Task description
Update every item below by replacing "named" with "listed", and leave everything else unchanged.

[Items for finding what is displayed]
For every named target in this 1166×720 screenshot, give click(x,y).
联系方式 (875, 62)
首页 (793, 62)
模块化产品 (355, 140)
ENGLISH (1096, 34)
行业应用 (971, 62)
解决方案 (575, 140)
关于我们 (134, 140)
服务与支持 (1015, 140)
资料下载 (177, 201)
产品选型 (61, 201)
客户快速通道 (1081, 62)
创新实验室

Exercise response
For every listed target in this 1166×720 screenshot, give click(x,y).
联系方式 (875, 62)
首页 (793, 62)
模块化产品 (355, 140)
ENGLISH (1096, 34)
行业应用 (971, 62)
解决方案 (575, 140)
关于我们 (134, 140)
服务与支持 (1015, 140)
资料下载 (177, 201)
产品选型 (61, 201)
客户快速通道 (1081, 62)
创新实验室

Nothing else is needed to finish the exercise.